Screening e identificazione di nuovi interferenti endocrini dell'attività dell'aromatasi

Human aromatase (CYP19A1) belongs to the cytochrome P450 superfamily and is responsible for the last step of steroidogenesis catalyzing the conversion of androgens into estrogens. The enzyme is part of the endocrine system and it is essential for the regulation of the circulating sexual hormones. As such, it is a known target of the so-called endocrine disrupting chemicals (EDCs), a series of dangerous molecules from different environmental sources that can be present in soil and groundwater and can enter the food chain. Nowadays, screening methods and biological assays are required in order to test new and emerging pollutants and identify the ones potentially acting as EDCs with toxic effects on human health. Here, computational methods, biophysical and biological assays were used to screen and identify molecules interfering with aromatase activity. The compounds were chosen based on a watch-list of chemicals from the EU Directive on Environmental Quality Standards 2008/105/EC. First, molecular docking simulations were applied to establish the compounds able to fit in human aromatase active site (30 out of 33).
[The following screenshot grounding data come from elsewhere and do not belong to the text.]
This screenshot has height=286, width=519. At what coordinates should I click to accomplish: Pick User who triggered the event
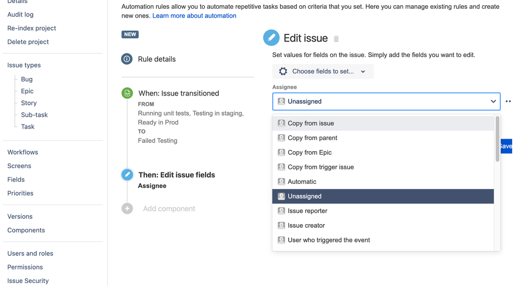coord(329,240)
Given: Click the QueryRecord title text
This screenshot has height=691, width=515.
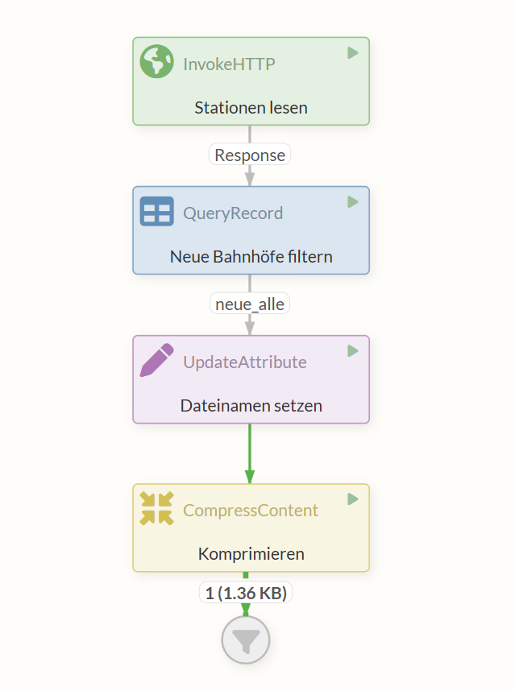Looking at the screenshot, I should click(234, 213).
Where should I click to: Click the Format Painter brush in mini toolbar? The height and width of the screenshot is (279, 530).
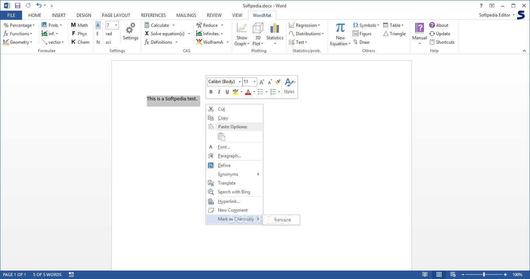[278, 82]
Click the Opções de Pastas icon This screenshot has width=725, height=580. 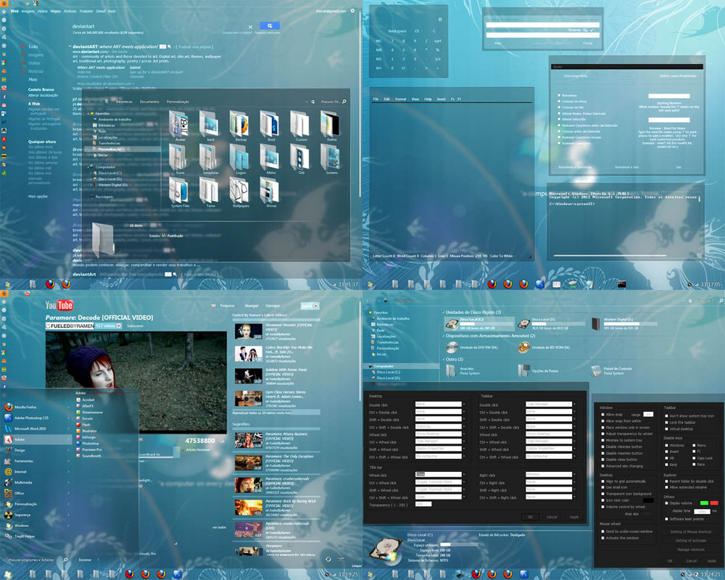click(x=524, y=370)
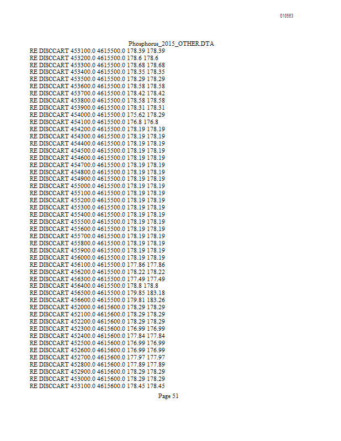Click the Page 51 footer text

point(168,396)
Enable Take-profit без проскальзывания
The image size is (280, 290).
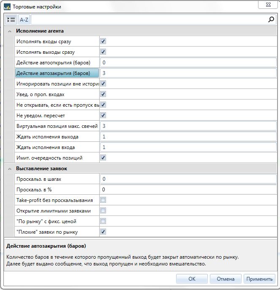(103, 200)
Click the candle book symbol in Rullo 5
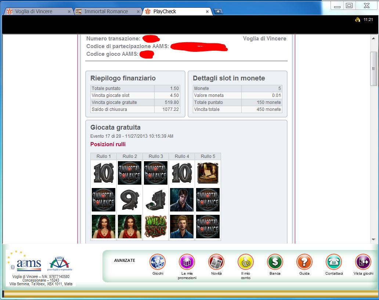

Second, spectroscopic assay were performed using the purified recombinant enzyme (rArom) and allowed the identification of the ones binding in the active site of the protein (6 out of 30). Last, the catalytic activity of rArom and full-length aromatase transfected in a prostate cancer cell line (PC3) was evaluated in the presence of these potential EDCs. Out of the 33 starting compounds, the herbicide glyphosate and the neonicotinoid insecticide thiacloprid were identified to inhibit aromatase activity by 66% and 40%, respectively, when used in a concentration of 1 μM. The data show that the integrated approach applied here, allowed to restrict, step-by-step, the number of molecules to be tested and granted the identification of two compounds acting as aromatase inhibitors at ppm concentrations. Such an approach will be extended to screen and identify other EDCs acting on aromatase activity.